(Dataset entries)
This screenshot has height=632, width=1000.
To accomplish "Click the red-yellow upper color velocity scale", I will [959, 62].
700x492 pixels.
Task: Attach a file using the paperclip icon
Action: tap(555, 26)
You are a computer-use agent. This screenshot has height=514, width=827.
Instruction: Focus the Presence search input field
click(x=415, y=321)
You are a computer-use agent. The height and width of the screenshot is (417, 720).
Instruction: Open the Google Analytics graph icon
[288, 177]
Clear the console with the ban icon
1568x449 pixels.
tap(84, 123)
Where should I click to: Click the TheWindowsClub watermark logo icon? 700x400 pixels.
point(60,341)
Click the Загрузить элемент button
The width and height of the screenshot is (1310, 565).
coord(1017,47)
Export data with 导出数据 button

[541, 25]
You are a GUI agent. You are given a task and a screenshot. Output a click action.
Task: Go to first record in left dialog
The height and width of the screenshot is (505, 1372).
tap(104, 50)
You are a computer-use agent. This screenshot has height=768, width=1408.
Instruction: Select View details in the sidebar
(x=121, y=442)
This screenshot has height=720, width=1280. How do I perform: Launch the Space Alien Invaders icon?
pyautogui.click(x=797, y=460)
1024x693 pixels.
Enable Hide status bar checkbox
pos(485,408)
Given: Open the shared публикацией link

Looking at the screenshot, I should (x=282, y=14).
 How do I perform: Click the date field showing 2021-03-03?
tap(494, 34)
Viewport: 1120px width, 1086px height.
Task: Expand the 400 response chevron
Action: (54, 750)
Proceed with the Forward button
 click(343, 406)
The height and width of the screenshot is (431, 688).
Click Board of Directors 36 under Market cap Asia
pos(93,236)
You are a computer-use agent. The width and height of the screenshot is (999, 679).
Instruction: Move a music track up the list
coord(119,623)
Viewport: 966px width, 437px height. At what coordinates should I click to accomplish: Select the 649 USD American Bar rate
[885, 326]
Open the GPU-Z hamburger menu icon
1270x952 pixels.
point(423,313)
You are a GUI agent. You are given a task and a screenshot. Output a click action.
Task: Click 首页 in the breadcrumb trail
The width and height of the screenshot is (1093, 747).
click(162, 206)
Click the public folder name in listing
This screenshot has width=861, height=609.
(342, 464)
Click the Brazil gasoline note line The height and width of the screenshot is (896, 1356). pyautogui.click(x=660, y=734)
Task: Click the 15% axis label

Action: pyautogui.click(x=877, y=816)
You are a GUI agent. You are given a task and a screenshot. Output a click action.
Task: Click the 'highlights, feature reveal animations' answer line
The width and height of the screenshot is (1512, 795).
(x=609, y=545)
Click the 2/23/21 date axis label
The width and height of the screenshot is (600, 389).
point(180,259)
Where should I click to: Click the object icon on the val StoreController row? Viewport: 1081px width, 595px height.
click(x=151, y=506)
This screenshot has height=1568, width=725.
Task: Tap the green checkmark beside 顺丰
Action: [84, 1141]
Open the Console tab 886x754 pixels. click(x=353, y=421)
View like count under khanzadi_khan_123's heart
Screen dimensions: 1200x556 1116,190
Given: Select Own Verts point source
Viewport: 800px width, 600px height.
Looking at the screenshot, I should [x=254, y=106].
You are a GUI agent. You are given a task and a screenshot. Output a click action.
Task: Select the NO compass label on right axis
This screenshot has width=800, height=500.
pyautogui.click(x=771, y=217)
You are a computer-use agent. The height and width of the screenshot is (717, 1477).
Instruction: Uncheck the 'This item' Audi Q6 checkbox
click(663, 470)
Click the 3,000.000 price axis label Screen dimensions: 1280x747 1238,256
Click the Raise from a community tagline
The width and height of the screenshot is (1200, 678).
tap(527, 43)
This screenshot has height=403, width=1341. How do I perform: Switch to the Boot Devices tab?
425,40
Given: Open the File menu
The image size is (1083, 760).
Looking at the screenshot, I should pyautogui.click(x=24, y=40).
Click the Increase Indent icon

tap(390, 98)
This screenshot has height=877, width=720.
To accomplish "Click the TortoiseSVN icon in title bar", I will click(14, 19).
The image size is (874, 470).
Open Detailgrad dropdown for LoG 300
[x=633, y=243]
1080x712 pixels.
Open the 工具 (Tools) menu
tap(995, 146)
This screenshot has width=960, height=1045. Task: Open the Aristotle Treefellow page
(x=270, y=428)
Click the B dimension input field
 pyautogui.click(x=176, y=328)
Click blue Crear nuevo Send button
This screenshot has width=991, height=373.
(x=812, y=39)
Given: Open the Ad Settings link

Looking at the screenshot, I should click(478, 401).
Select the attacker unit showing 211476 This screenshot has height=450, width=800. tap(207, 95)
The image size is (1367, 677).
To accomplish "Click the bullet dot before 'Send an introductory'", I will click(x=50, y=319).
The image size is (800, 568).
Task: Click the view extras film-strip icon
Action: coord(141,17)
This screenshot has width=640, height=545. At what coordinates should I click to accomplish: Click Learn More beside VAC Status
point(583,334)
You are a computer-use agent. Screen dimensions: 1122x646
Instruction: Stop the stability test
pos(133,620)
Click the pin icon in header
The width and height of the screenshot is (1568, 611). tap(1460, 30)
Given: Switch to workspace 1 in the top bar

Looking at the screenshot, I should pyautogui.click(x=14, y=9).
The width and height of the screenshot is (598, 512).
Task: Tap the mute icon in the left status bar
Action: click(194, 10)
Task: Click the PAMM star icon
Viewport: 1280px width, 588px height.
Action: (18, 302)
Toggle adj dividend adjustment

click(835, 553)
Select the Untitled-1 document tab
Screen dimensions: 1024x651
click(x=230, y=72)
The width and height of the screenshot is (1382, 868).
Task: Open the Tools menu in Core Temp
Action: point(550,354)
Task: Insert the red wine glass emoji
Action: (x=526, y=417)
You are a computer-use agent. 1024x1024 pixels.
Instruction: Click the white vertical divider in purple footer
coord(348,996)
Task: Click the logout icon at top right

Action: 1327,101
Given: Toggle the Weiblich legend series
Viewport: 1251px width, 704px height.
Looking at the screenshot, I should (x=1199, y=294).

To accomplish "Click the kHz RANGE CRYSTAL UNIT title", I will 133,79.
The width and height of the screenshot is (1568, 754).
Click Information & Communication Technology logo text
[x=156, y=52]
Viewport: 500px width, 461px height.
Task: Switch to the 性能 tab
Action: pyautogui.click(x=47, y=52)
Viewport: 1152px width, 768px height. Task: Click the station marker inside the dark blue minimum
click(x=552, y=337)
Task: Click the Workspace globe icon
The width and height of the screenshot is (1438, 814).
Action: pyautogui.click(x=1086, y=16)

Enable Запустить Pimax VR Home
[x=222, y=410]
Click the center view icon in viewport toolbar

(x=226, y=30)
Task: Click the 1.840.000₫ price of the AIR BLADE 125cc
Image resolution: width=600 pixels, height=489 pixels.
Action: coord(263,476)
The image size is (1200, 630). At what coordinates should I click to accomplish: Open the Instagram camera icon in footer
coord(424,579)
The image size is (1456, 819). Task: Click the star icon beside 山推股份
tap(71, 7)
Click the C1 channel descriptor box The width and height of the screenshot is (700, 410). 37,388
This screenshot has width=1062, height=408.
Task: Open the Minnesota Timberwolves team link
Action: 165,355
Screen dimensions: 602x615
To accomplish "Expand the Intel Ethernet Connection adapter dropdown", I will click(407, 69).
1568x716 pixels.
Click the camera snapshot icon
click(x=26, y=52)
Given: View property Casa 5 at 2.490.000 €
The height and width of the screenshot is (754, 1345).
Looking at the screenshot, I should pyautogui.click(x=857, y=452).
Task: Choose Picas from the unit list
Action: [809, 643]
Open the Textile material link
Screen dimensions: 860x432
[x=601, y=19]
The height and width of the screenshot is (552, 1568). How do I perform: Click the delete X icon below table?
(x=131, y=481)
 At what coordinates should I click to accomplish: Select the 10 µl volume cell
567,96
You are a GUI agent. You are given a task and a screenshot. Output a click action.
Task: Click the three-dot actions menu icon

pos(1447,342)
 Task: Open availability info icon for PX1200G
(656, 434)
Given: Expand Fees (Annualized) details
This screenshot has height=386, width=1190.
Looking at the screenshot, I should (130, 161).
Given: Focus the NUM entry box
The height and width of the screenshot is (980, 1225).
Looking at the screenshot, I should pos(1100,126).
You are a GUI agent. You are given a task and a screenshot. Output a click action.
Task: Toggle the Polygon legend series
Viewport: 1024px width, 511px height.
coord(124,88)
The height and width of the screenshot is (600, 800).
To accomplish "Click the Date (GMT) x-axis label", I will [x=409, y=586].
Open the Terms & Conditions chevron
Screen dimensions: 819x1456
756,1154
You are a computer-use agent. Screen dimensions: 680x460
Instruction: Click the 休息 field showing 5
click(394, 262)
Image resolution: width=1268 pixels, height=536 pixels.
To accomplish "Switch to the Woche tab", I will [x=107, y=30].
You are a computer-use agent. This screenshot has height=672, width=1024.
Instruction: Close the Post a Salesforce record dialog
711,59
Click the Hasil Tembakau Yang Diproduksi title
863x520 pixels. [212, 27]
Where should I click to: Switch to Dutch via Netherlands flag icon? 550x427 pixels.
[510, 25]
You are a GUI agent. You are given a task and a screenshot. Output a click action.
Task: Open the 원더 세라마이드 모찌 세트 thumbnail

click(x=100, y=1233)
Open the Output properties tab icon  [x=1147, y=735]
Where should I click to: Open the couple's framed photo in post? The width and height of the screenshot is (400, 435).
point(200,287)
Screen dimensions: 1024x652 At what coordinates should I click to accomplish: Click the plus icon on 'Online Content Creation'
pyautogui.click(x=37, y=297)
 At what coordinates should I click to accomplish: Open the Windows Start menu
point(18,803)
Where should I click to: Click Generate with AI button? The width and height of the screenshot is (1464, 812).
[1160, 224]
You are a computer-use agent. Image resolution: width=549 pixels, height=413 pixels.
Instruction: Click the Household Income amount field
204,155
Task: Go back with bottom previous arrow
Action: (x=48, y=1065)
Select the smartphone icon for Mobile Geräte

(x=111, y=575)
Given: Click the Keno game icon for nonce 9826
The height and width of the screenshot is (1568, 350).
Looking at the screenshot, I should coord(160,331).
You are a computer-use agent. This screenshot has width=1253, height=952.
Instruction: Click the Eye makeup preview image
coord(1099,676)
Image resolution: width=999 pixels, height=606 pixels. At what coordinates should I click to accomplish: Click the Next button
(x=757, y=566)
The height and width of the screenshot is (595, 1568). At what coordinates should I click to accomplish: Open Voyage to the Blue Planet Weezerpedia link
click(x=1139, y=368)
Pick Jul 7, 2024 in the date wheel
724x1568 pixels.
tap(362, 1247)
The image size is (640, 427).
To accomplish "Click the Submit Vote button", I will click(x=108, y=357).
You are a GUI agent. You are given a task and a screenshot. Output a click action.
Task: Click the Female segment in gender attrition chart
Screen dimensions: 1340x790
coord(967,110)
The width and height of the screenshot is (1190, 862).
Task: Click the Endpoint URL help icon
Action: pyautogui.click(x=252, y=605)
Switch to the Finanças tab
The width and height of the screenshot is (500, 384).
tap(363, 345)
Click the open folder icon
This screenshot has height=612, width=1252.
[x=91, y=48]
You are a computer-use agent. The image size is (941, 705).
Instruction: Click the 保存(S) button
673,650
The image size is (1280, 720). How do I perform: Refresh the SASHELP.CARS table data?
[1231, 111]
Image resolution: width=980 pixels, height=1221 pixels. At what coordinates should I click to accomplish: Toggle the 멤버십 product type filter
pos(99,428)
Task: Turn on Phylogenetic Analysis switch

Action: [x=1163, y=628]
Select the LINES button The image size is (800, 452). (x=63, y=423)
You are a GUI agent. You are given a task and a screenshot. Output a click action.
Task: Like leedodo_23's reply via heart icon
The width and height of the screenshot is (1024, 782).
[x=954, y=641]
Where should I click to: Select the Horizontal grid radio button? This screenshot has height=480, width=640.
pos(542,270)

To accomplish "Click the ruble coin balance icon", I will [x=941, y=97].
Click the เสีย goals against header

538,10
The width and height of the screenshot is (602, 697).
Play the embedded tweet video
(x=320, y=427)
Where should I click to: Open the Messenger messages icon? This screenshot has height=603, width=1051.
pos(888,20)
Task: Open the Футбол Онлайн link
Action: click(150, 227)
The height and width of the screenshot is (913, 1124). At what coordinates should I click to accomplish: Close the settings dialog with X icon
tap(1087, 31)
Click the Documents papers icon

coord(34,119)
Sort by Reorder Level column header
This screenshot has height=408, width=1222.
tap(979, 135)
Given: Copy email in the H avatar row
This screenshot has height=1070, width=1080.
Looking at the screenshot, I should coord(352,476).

### Requirement
Reproduce each line of the entries above from the one containing "Click the Documents papers icon" through the last, exactly, and no other line.

### Response area
Click the Documents papers icon

coord(34,119)
Sort by Reorder Level column header
This screenshot has height=408, width=1222.
tap(979, 135)
Given: Copy email in the H avatar row
This screenshot has height=1070, width=1080.
Looking at the screenshot, I should coord(352,476).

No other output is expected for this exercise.